First, what does geofence actually mean?
To geofence or not to geofence. That is the question. Sounds almost poetic, doesn’t it? But what does geofencing actually mean and why should you consider using it?
When you break up the word “geofence” in two separate parts, you get geo and fence.
Now, everyone can relate to fence which is usually a boundary line such as between you and your neighbor. Of course, geo is short for geography.
When you put them together, you get a geographic boundary which is really what a geofence is… a virtual geographic boundary line.
Trigger responses with geofences
The purpose of geofencing is usually to trigger an event. For example, if you enter within a boundary, it sends a text message to you.
Nowadays, the most common industries that use geofencing are retail, security and delivery. Really, it’s all about increasing awareness for the user.
Whether it’s customers, criminals or drivers, this is how they use geofencing.
1 Alert potential customers for sales
In retail, geofencing brings a world of opportunity for laser-targeted advertisements to consumers in a given area.
Think about it for a second:
When consumers enter within a distance of a restaurant, they get a text message tailored to their likes and needs.
If your favorite dessert is 50% off, just how tempting is it to walk that extra 50 metres away? In fact, Apple uses this sales tactic to attract customers into the Apple Store.

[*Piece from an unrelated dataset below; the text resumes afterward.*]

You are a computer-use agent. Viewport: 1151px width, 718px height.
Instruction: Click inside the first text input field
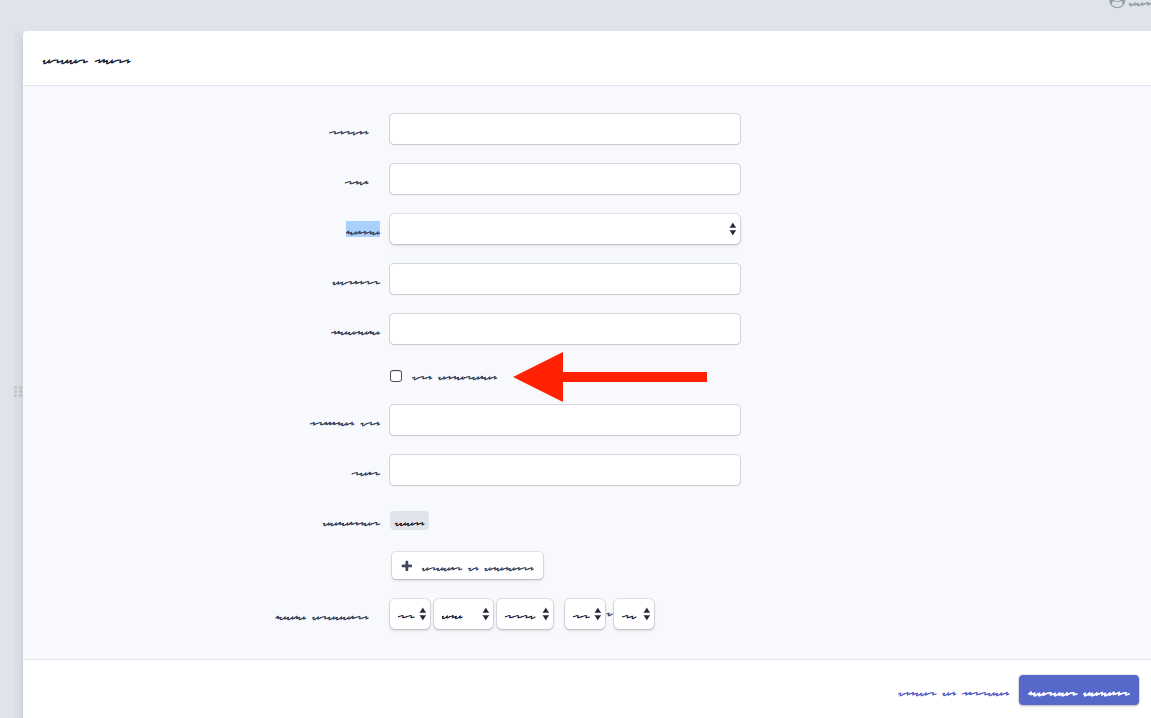coord(564,128)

2 Notify parents of children’s location for safety
For public safety, geofencing can notify parents if their children leave a designated area. By creating this imaginary boundary line where kids can play, it gives that bit of safety.
Not only for parents, but geofencing can increase the safety of firearms. For example, it can notify areas for permitted firearms reducing casualty.

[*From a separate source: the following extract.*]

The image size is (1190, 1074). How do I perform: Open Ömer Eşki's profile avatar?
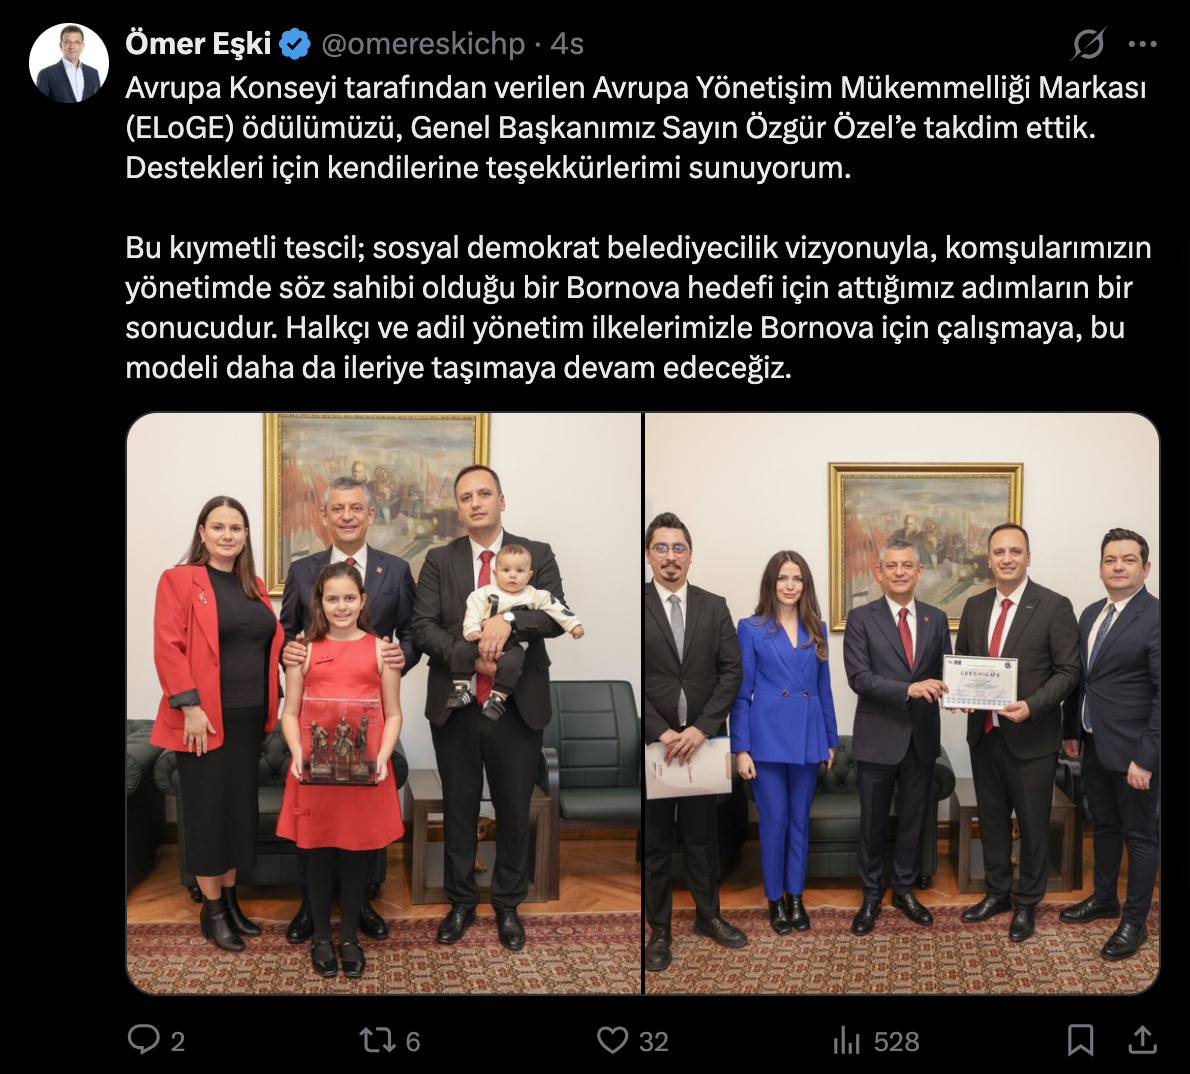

The FAA’s B4UFLY mobile app signals the requirements to fly drones at locations. Delineating those no fly-zones is 10x easier, if you can be notified exactly where that fine imaginary boundary line is. Also, car rental companies can prevent their rented vehicles from traveling out of a geofence.

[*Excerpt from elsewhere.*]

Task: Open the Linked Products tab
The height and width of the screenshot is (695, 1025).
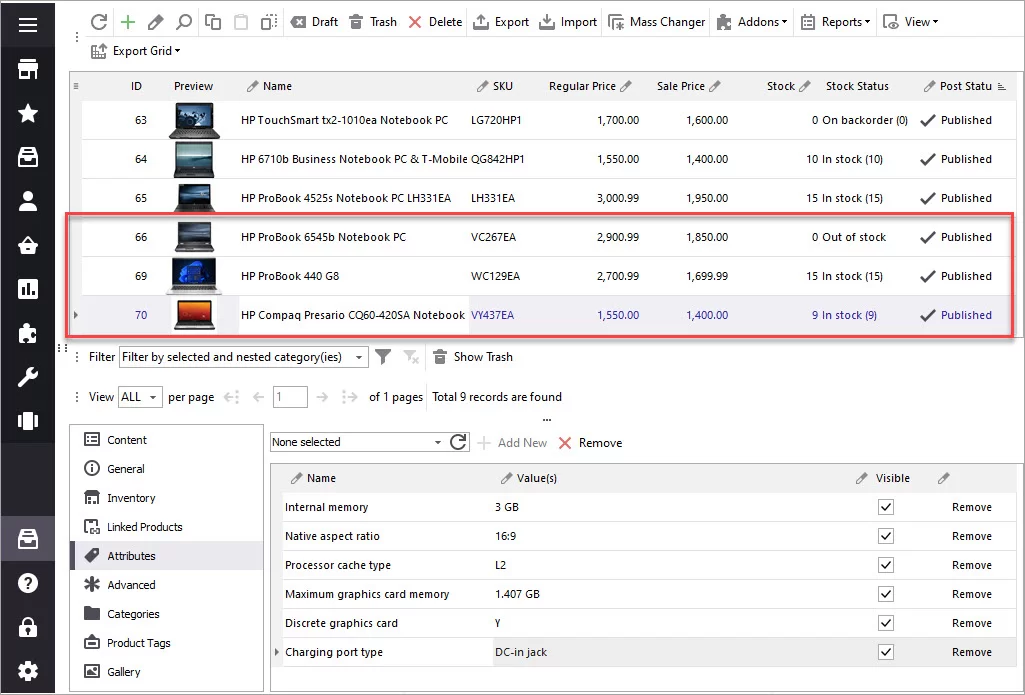Action: point(144,527)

3 Signal truck drivers for deliveries
In delivery, trucks use geofencing to signal when deliveries trucks enter a proximity. As soon as it’s within the boundary, it signals an event for pick up delivery.
Businesses are always trying to save costs for efficiencies. For geofencing, it automatically tracks when delivery trucks enter or leave premises. In turn, this reduces time to sign papers or get the people to unload the truck.
Geofencing can even notify customers when a delivery truck is within a certain distance.
ArcGIS GeoEvent Server
The ArcGIS GeoEvent Server is Esri’s geofencing platform. You can connect to GPS devices and social media and construct your own real-time awareness apps.
Also, you can connect to streaming data feeds and automatically send alerts by emails or text messages. In addition, you can update a database or perform other types of events.
Valarm is one of the leading monitoring platforms that uses geofencing. They’ve monitored flooding, air quality and even noise with a real-time dashboard.
One of the best things is how it integrates with ArcGIS Online, Esri’s cloud-based platform. As part of this whole platform, users can intuitively create apps and maps in the cloud. In turn, your organization can use these online apps for mobile, tablet and even field collection.
Geofencing is about increasing awareness in real-time situations. Whether it’s for security, retail or delivery, we will continue to see geofencing usage increase.
Really, this is just the beginning step to the Internet of Things – a more connected and responsive system of sensors, signals and devices.
What are some of your neat applications of geofencing?